== The task ==
Answer the following from the blog post about a women's self-help group in Ethiopia.
(a) What is the butter economy called in the local Oromo language?
(b) How large are the plots that the ex-pastoralist communities typically farm?
(c) How much do the women report saving each month?

How butter leads to women’s emancipation: a self help group in Ethiopia

September 24, 2010

     By Duncan Green     

In societies where women are traditionally confined to the home and denied any voice, how can NGOs help bring them together? Ethiopia week on the blog continues with a visit to a women’s group supported by an Oxfam partner, Rift Valley Children and Women Development. On the way, Hussen Delecha, an ex-Save the Children staffer who decided to switch to a local NGO in the shape of ‘Rift Valley’, as everyone calls it, filled me in.

They work with ex-pastoralist communities who have settled and are trying to make a go of farming on tiny (typically quarter hectare) plots. The small size and regular failure of the rains means that drought and hunger are the norm (although thankfully, the rains are good this year, and the valley is lush).

Although men have traditionally dominated access to resources, with women often isolated in their homes, Rift Valley spotted a tradition they could build on: the butter economy, known as wijjo in the local Oromo language. Oromo women have traditionally shared and exchanged butter, e.g. as gifts to the sick, or at weddings, providing a model for establishing savings groups that could help people through crises, diversify incomes and reduce vulnerability to drought. Hussen sees it as an example of ‘community based risk management’.

Rift Valley SHGThere followed one of my favourite experiences of working for an NGO. Sitting under a tree and talking for an hour with a circle of some 15 Oromo women of all ages, as the rainclouds loomed and the birds squabbled in the branches overhead. (Sorry, no pics, my camera has got trashed somewhere on the trip – but here’s a pic from the Rift Valley website, obviously taken in drier times). Here are some highlights:

Savings: “We save about 14 Birr (US$0.90) a month, and can take out loans that we can use to buy goats and cattle. We didn’t have a culture of saving before – now I have what I didn’t have before.”

Community: “When one of us gets sick, we visit. We support each other for weddings and social occasions. We help the poorest members of the group improve their houses.”

== Data section ==
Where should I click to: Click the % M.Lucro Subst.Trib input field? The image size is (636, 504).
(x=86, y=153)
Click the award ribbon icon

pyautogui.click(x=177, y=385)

== Correct response ==
(a) Wijjo.
(b) About a quarter hectare.
(c) About 14 Birr (US$0.90).